# How to import and use existing project modules

`Author: Jason Lai
Modified: 2018-Mar-01`

To take advantage of existing code in the 'src' directories of the project, the path must point to the 'src' directory (relative to the location of the script). This must precede any import calls to the project utils and functions. In other words, put it near the top of your python script.

In [1]:
import sys, os
sys.path.append( os.path.join( '..', 'src' ) ) # relative to location of script/notebook

After pointing the path to the src directory, it is possible to import various python modules written for this project. The general format under the current scheme used in for this repository is `from directory import module`

In [2]:
from utils import kaggle_io
from utils import kaggle_reader
from preprocess import extract_roi
from preprocess import split_data

### Example 1: Reading input with the `kaggle_io` module

To see the functionality of each of the scripts, it is recommended to look at the comments of the specific python file. As an example, consider the `kaggle_io` module in the `utils` directory. This utility I/O file is meant to read in data provided by Kaggle into more useable output formats. First define the location of an image and its mask (note: the path below may need to be changed depending on the location of this notebook file).

In [3]:
image_path = '../data/raw/stage1_train/00ae65c1c6631ae6f2be1a449902976e6eb8483bf6b0740d00530220832c6d3e/images/00ae65c1c6631ae6f2be1a449902976e6eb8483bf6b0740d00530220832c6d3e.png'
mask_path = '../data/raw/stage1_train/00ae65c1c6631ae6f2be1a449902976e6eb8483bf6b0740d00530220832c6d3e/masks/0fe691c27c3dcf767bc22539e10c840f894270c82fc60c8f0d81ee9e7c5b9509.png'

The inputs are currently paths pointing to an image. The `kaggle_io` module can convert the path to a "pixel matrix." This is a matrix of dimensions WxH where every element is equal to a color value. By default, it will store it as RGB values which take the form ( Red=0-255, Green=0-255, Blue=0-255 ). The mode (e.g. 'RGB', 'L') can be specified and changed.

In [4]:
pixel_matrix = kaggle_io.png_to_pixel_matrix( image_path, mode='RGB' )
#print( pixel_matrix )

For mask images, the `kaggle_io` can convert them into mask matrices, which are binary WxH matrices where 1 indicates a nuclei (i.e. non-black) pixel in the mask and 0 indicates a background (i.e. black) pixel.

In [5]:
mask_matrix = kaggle_io.mask_png_to_mask_matrix( mask_path )
#print( mask_matrix )

In addition to mask matrices, the `kaggle_io` module can also convert mask images to a nuclei_list (a one-dimensional list containing the indices of all nuclei/non-black pixels matching the Kaggle format of top->bottom, left->right) as well as to the Kaggle submission string format. In order to output to the Kaggle submission string format, the image_id also needs to be defined.

In [6]:
nuclei_list = kaggle_io.mask_png_to_nuclei_list( mask_path )
#print( nuclei_list )

image_id = '00ae65c1c6631ae6f2be1a449902976e6eb8483bf6b0740d00530220832c6d3e'
submit_string = kaggle_io.mask_png_to_kaggle_format( mask_path, image_id )
#print( submit_string )

The `kaggle_io` module can also convert various input formats to various output formats (e.g. mask_matrix to nuclei_list, nuclei_list to submit_string, etc.). See the in-code documentation for more information.

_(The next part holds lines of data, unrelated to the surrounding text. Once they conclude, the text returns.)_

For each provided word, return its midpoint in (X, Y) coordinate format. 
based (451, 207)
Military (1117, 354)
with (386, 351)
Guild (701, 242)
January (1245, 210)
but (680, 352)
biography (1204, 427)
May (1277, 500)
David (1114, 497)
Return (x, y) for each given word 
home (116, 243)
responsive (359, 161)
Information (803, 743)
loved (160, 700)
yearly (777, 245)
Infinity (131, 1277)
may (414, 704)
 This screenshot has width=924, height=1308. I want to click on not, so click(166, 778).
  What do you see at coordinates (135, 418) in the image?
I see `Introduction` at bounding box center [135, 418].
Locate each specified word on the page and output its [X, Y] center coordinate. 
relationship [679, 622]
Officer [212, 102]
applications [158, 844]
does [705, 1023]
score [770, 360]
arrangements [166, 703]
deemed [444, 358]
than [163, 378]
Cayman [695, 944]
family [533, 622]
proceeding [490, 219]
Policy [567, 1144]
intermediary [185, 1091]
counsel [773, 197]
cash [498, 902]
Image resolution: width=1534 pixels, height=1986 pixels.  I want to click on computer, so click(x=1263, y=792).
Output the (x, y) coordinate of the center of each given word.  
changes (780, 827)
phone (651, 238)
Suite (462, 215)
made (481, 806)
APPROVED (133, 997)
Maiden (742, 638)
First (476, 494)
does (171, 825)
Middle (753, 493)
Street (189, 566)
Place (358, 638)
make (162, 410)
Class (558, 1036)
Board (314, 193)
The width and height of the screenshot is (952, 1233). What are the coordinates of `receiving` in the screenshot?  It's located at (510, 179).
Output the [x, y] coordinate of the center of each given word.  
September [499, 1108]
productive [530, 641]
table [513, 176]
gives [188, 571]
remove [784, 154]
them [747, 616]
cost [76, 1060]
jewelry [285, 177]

### Example 2: Extracting regions of interest with the `extract_roi` module

As a second example with a module that uses classes, consider the `extract_roi` module. This module uses the image_path and mask_path as input to extract the region of interest (ROI) with various options. Remember to import the module before using it (`from preprocess import extract_roi`). To use this module, the class must be called first.

In [7]:
extractor = extract_roi.ExtractROI()

Once the class has been called, the image and mask can be passed to the class. In the example below, the paths to these images are used; however, it is possible to pass other formats to the extractor such as the nuclei_list or pixel_matrix.

In [8]:
extractor.set_image_with_png( image_path )
extractor.set_mask_with_png( mask_path )

For the `extract_roi` module, there are various different ways to extract the ROI. For example, one could extract only the nuclei itself with additional padding. Alternatively, one could extract a fixed size box around the nuclei center.

In [9]:
extractor.extract_roi( padding=10 ) # nuclei dimensions plus 10 pixel padding
extractor.extract_roi( fixed_size=[ 20, 20 ] ) # 20x20 pixels around nuclei center

After extracting the ROI from the image, the class can either output the extracted ROI as a matrix or save the ROI as an image.

In [10]:
#print( extractor.get_roi() )
#extractor.save_roi_as_image( './example_roi.png' )

Nonetheless, this gives an general overview on how existing python scripts can be imported from the project directory and used in other scripts. Again, most of the actual documentation can be found in the actual python code itself, where the author was hopefully verbose with their comments.